Its investment principles outline that the fund will continue to maximise medium- to long-term equity investment returns for the benefit of pension beneficiaries by fulfilling stewardship responsibilities. And it believes that it is appropriate and essential for GPIF as a pension fund to increase long-term investment returns for pension beneficiaries by fostering sustainable growth and worth of companies in which it invests.

The fund accepted Japan’s Stewardship Code in May 2014 and became a signatory of PRI (principles for responsible investment) in September 2015.

Mizuno’s comments were made as part of a panel discussion at the PRI in Person conference in Singapore last month. Mizuno is a member of PRI asset owner advisory committee.

Commenting on climate risk and fiduciary duty, he said that “I don’t see a point in beneficiaries getting a full pension but they can’t step outside”.

The fund is looking at how to interpret this into daily investment activities, including looking at a proposal for environmental, social and governance (ESG) indices.

“Climate change is a long-term issue but we need to take it into our daily investment practice, ESG indices/positive screen companies is one way to do that.”

Bold proposition

To overcome the problems associated with short term reporting, Mizuno made a bold proposition to the audience.

“I propose that every asset owner only reports 50-year rolling performance number,” he said.

The session, which was chaired by the chair of PRI, Martin Skancke, also heard about the challenges of reporting long-term numbers.

Paul Smith, chief executive of the CFA Institute, says keeping focused on the long term is hard.

“With a 100-year time horizon you’re not around to reap the benefit, so behaviourally it is difficult, but also hard from a metric point of view. Also difficult where there’s a trust issue in the industry, hard to conduct long term investing in that environment,” he says.

Scancke says the Norwegian Sovereign Wealth Fund’s working definition of long-term is the capacity to hold an asset and not be forced to sell it; the ability to be contrarian and can sell or buy and rebalance when others aren’t.

Smith says the problem the industry is trying to resolve is that ESG issues, especially the environment, require a long-term focus.

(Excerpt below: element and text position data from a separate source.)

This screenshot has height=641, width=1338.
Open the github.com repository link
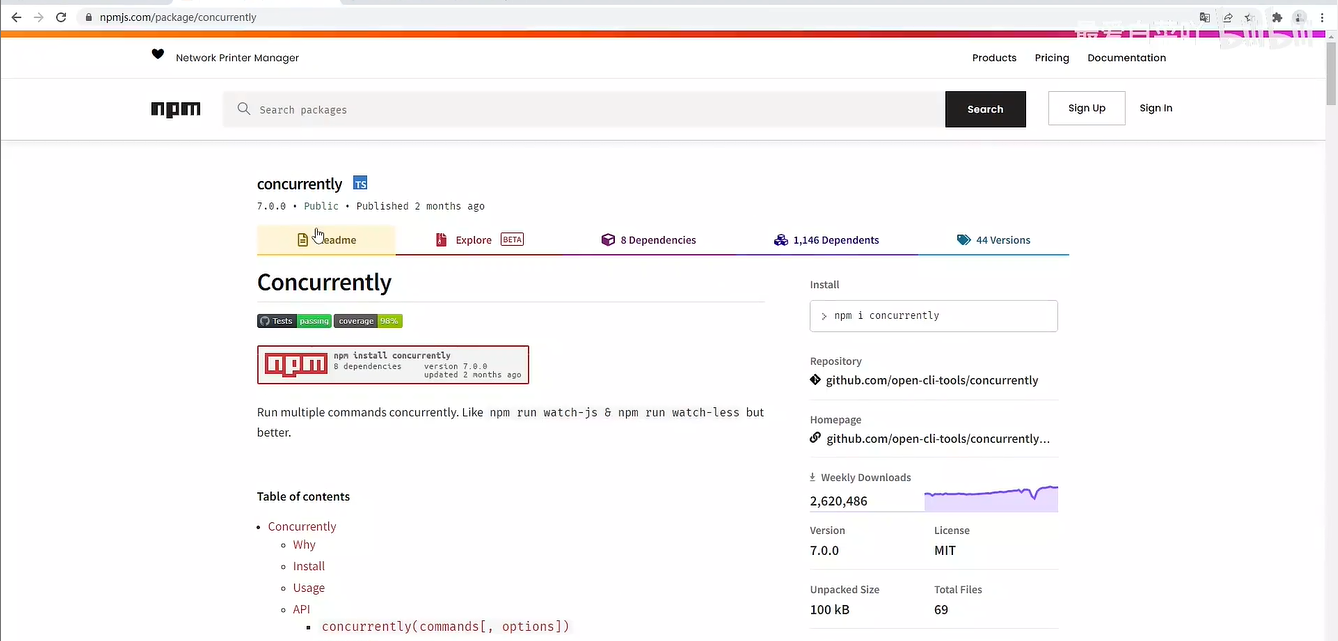tap(931, 380)
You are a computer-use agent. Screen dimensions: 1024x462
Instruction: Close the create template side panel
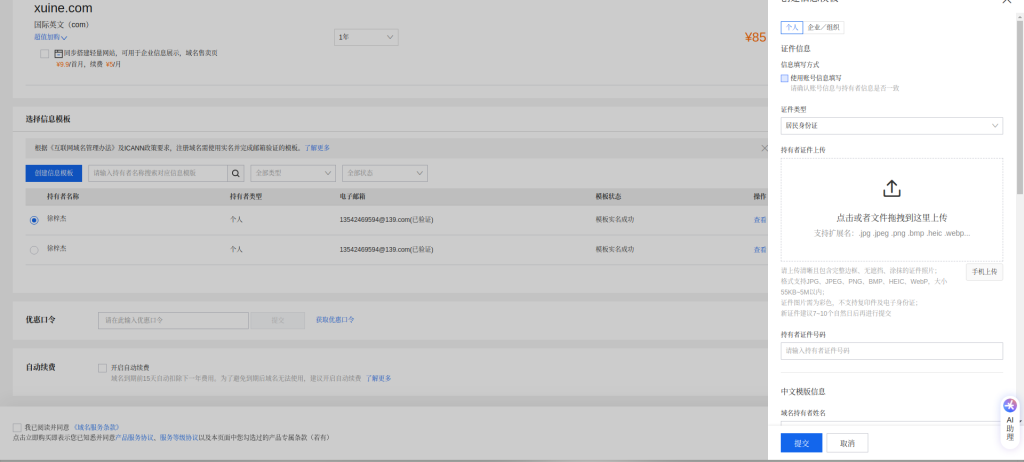(1006, 2)
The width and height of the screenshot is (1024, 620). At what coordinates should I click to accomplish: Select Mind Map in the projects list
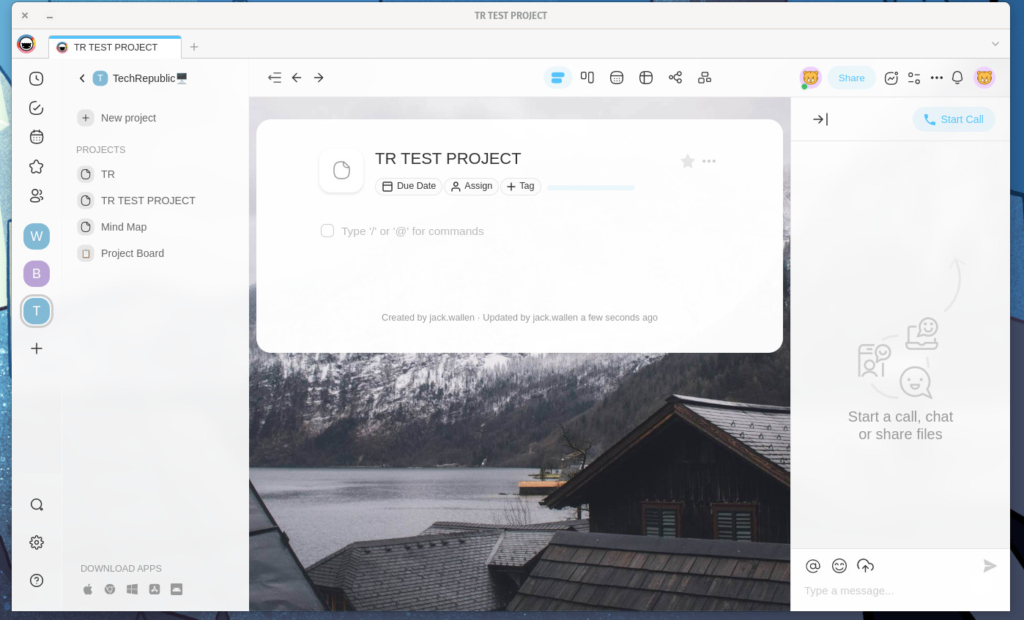pyautogui.click(x=123, y=227)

“As the joke runs, the long-term is a series of short-term events, not as simple as saying the long-term is good and the short-term is bad, but about needs; finance industry structure needs to change to fit those needs,” he says.

“If we believe those challenges exist, then how do we enable that to happen?”

Chief finance and chief risk officer of APG, Angelien Kemna, says that APG and PPGM have collaborated on metrics to measure sustainability impact and keep returns focused first.